The employee filed a claim with the Ministry of Labour alleging that the employer had failed to provide him with notice/Termination Pay in accordance with the Act. The Employment Standards Officer declined to issue an Order to Pay. The employee then pursued an application for review of that decision to the Board.
Arguments
The employee’s sole argument was that the employer was always fully aware of his circumstances, having been kept informed by his sister, and as a result had no reason to terminate his employment without notice or Termination Pay.

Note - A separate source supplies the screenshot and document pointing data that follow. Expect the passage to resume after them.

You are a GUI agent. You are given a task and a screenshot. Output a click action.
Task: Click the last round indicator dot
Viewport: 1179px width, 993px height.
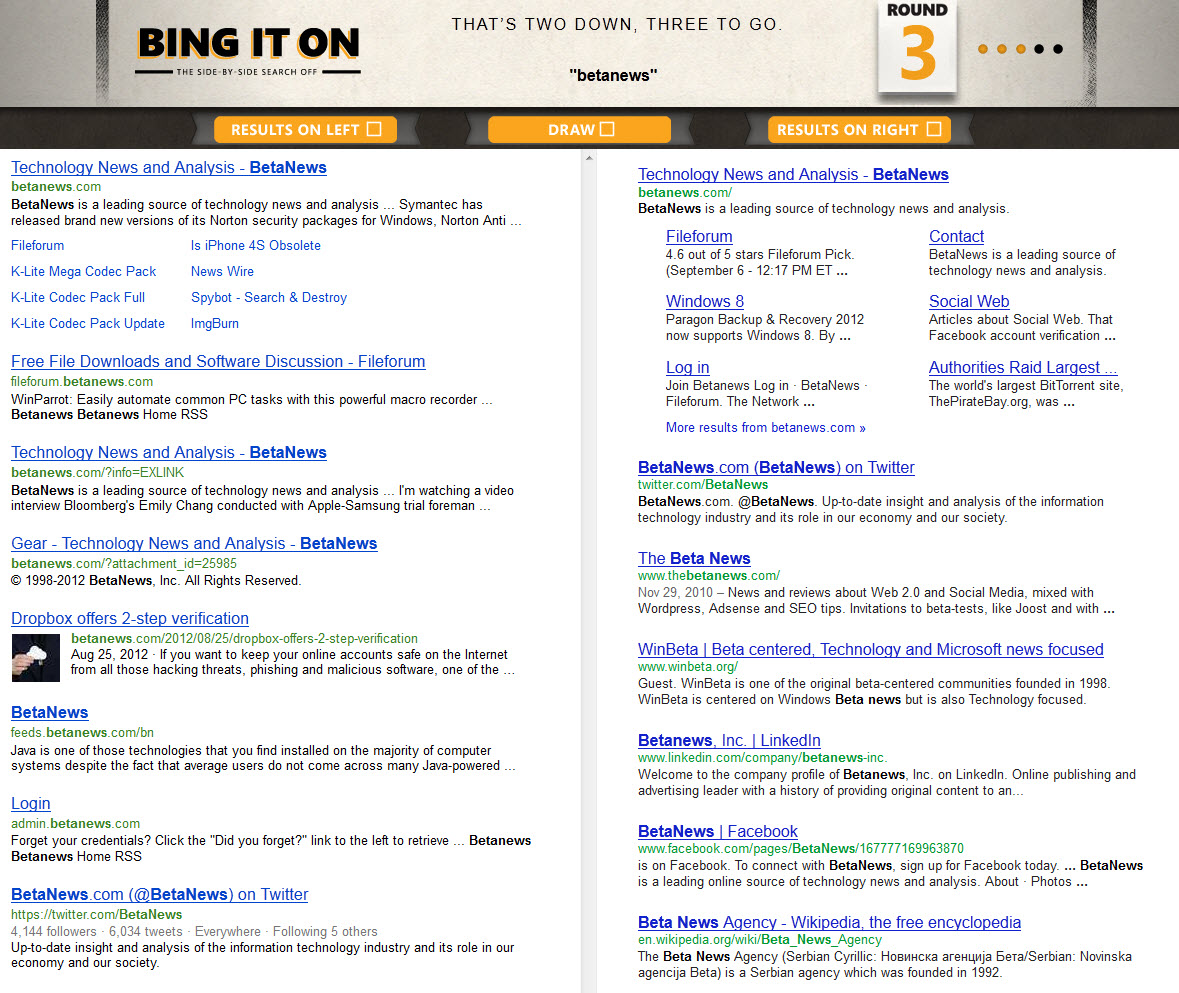(1057, 48)
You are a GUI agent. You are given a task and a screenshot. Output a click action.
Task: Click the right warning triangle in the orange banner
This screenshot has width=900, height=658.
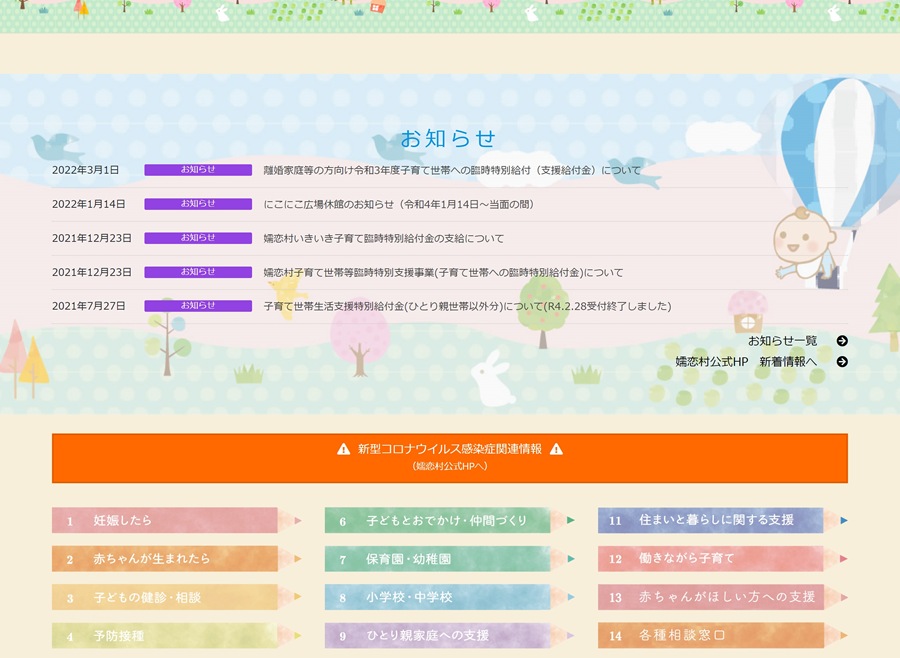[556, 450]
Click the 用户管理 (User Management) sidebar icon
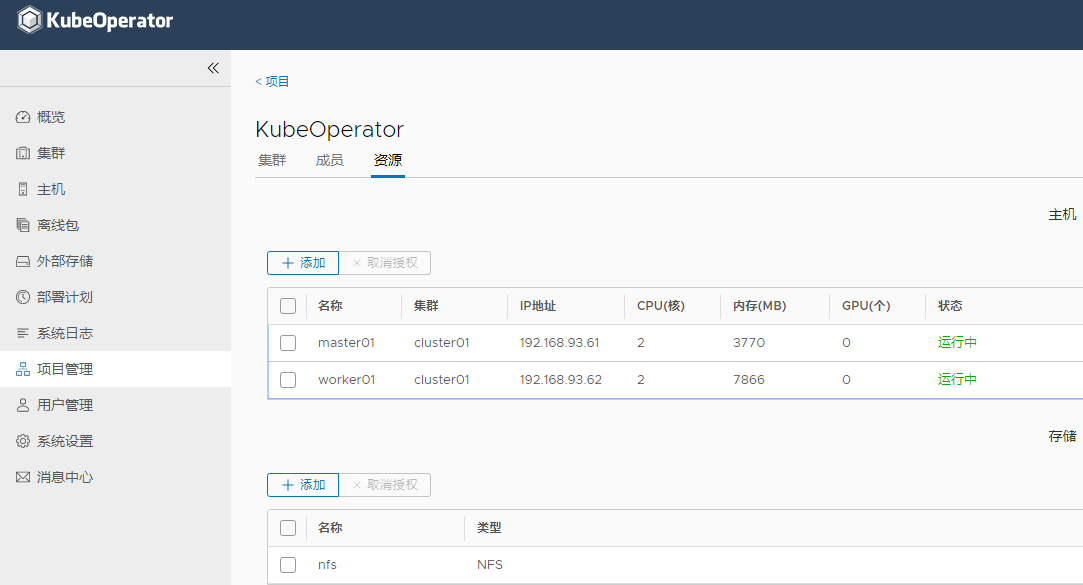The width and height of the screenshot is (1083, 585). (58, 404)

The employer took the position that it had terminated the employee’s employment for wilful misconduct in relation to the acts underlying the employee’s criminal conviction, which resulted in his incarceration and inability to attend work. In the alternative, the employer argued that the employee’s incarceration had rendered his continued employment impossible or frustrated the employment relationship.
Findings of the Board
In regards to the employer’s first argument, the Board noted that in a previous decision, it had specifically held that “unless the misconduct underlying the criminal conviction was directly related to the employment, the conviction and incarceration do not establish wilful misconduct under the Act.” However, the Board found that it did not need to deal with the issue of whether the employee had engaged in wilful misconduct, because the employer’s second argument that the employment relationship had been frustrated was sound.
The Board noted that “[t]he basic bargain of any employment contract is that an employee provides their labour to the employer and the employer provides compensation to the employee for their labour. Different employment relationships will have different essential requirements around how, when and where the labour by the employee is to be provided“.
In this case, the employee’s employment required his physical attendance daily at the employer’s farm. Further, the critical period in the employer’s operation occurred during the planting season, which started in April. Up until March, the employer had no reason to expect that the employee would be able to fulfil his employment obligations until July at the earliest.
In short, the Board concluded that at the time his employment was terminated, it was impossible for the employee to perform his employment duties, as he was incarcerated. Further, there was no reasonable expectation that he would be able to fulfil his employment duties for the foreseeable future, and certainly not before the start of the critical planting season. As the employment relationship had been frustrated, he was not entitled to notice/Termination Pay pursuant to the Act.
Finally, the Board noted that when an employee is unable to attend work, it is their responsibility to seek the employer’s permission to be absent, which the employee in this case had not done.
Key Takeaways
This case highlights that frustration of contract will always require a fact specific analysis. As the Board noted, every employment relationship will have different essential requirements. In this case, the fact that the employer was approaching a critical time in their business, which the employer understood the employee would not be available for, was an important factor in assessing whether the employee would be able to return to work in “the foreseeable future”.
Employers should always seek legal advice before taking the position that a contract of employment has been frustrated. In that regard, employers need to be aware that when the employment relationship is frustrated in particular circumstances, specifically due to the illness or injury of an employee, the employer will still be obligated to provide the employee with their minimum entitlements pursuant to the Act.
Employees who are advised that their employment relationship has been frustrated should speak with an employment lawyer as soon as possible, and certainly before signing any documentation related to the cessation of the employment relationship, to ensure their rights are protected.